Attention mechanisms, especially self-attention, have played an increasingly important role in deep feature representation for visual tasks. Self-attention updates the feature at each position by computing a weighted sum of features using pair-wise affinities across all positions to capture the long-range dependency within a single sample. However, self-attention has quadratic complexity and ignores potential correlation between different samples.
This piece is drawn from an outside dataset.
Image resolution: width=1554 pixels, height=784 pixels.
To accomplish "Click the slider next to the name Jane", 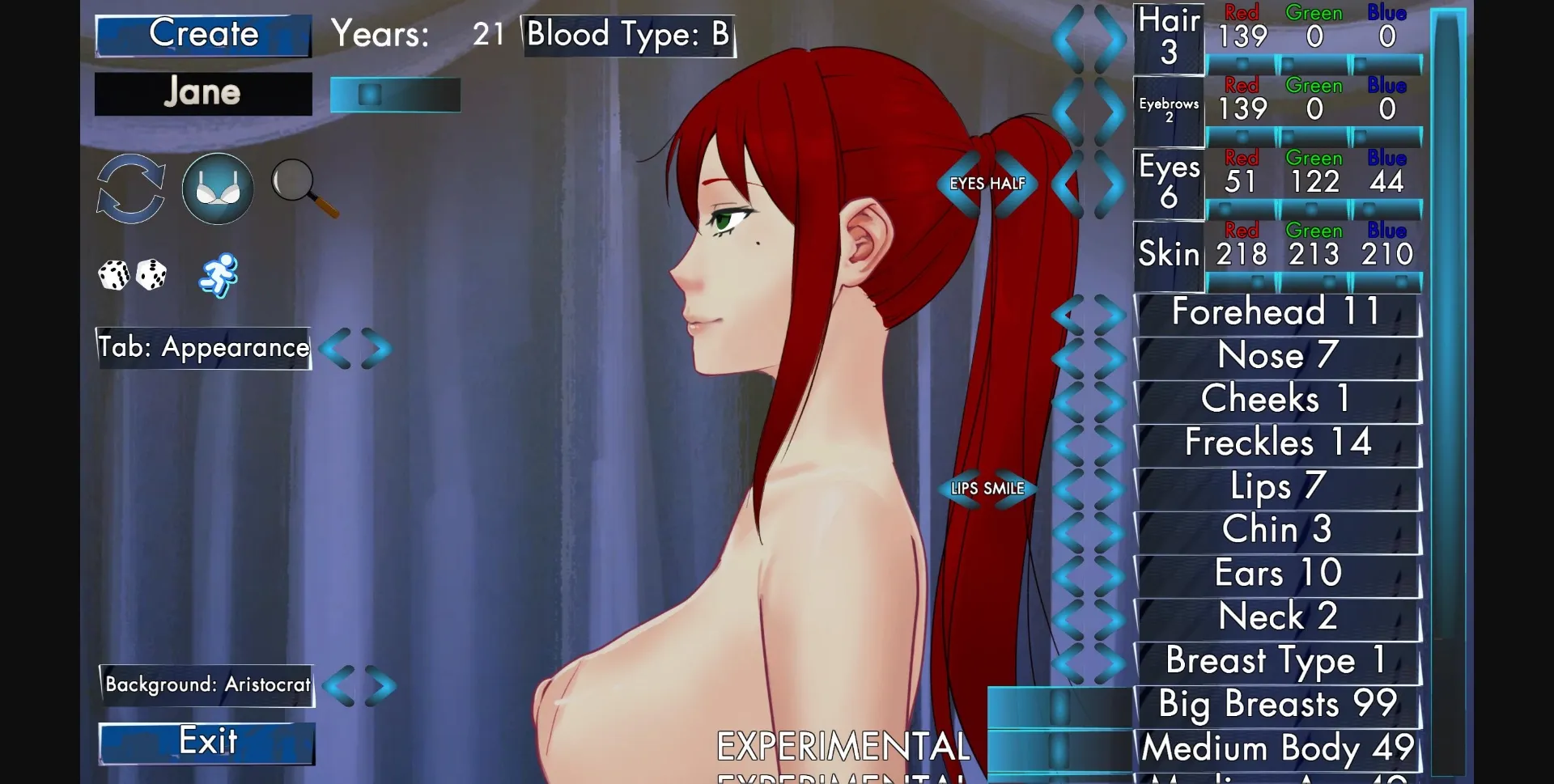I will coord(395,94).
This article proposes a novel attention mechanism which we call external attention, based on two external, small, learnable, shared memories, which can be implemented easily by simply using two cascaded linear layers and two normalization layers; it conveniently replaces self-attention in existing popular architectures. External attention has linear complexity and implicitly considers the correlations between all data samples. We further incorporate the multi-head mechanism into external attention to provide an all-MLP architecture, external attention MLP (EAMLP), for image classification. Extensive experiments on image classification, object detection, semantic segmentation, instance segmentation, image generation, and point cloud analysis reveal that our method provides results comparable or superior to the self-attention mechanism and some of its variants, with much lower computational and memory costs.
注意力机制,尤其是自注意力机制,在视觉任务的深度特征表示中发挥着越来越重要的作用。自注意力机制通过使用所有位置之间的成对亲和力计算特征的加权和来更新每个位置的特征,以捕捉单个样本内的长程依赖关系。然而,自注意力机制具有二次复杂度,并且忽略了不同样本之间的潜在相关性。本文基于两个外部的、小的、可学习的、共享的记忆体,提出了一种新颖的注意力机制,我们称之为外部注意力机制,它可以通过简单地使用两个级联的线性层和两个归一化层轻松实现;它可以方便地替代现有流行架构中的自注意力机制。外部注意力机制具有线性复杂度,并隐式地考虑了所有数据样本之间的相关性。我们进一步将多头机制纳入外部注意力机制,以提供一种用于图像分类的全多层感知器架构,即外部注意力多层感知器(EAMLP)。在图像分类、目标检测、语义分割、实例分割、图像生成和点云分析等方面的大量实验表明,我们的方法提供了与自注意力机制及其一些变体相当或更优的结果,同时计算和内存成本要低得多。